Oil & Gas Journal: Oil firms explain diverse technology strategies at Aberdeen conference.

"Areas of evolutionary advance in which Amerada Hess is especially interested include application of seismic methods to depths of 30,000 ft, improved seismic imaging, deepwater and subsea applications, and reservoir modeling." ...

"Kenny Lang, vice-president for upstream technology ... described a formal method BP applies for deciding whether to build or buy technology, with decisions to build related mainly to proprietary areas such as seismic processing and reservoir characterization."

Oil & Gas Journal: Mexico to offer more oil service contracts to speed E&P.


Oil & Gas Journal: Devon Energy to buy Anderson Exploration for $4.6 billion.

"Devon Energy Corp. of Oklahoma City is acquiring Calgary-based Anderson Exploration Ltd. in a $4.6 billion deal that will give it the most North American oil and gas reserves of any independent, officials said Tuesday. This latest acquisition comes on the heels of Devon's Aug. 14 agreement to buy Mitchell Energy & Development Corp., Houston, for $3.5 billion in cash and stock."

Houston Chronicle: Chevron-Texaco merger go-ahead looms, along with job cuts.

"The companies say they plan to trim 7 percent from the combined work force of 57,000, or about 4,000 workers. Applying that percentage to Houston would mean about 280 people here could lose their jobs after the deal closes.

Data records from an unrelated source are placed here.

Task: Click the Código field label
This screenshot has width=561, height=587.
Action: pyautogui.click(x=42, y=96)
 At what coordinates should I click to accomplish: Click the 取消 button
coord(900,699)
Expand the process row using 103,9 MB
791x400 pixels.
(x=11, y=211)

"The headquarters of the combined company, to be named ChevronTexaco, will be in San Francisco, but it will have a substantial presence in Houston."

I'm ignoring stories about the Global Marine, Santa Fe merger because they're drilling companies. I really shouldn't. I bet they employ lots of geophysicists.

And how about that Compaq buyout?

Houston Chronicle: The end of an era up there. Satellite that confirmed ozone harm to be shut down.

"The decommissioning will save NASA $10 million in annual operating costs, a final dividend from the little-known spacecraft that silenced much of the debate over whether human activities can harm the environment and fueled efforts to reverse the damage."


Scientific American: Vegetation Responds to Climate Change More Than Carbon Dioxide Fluctuations.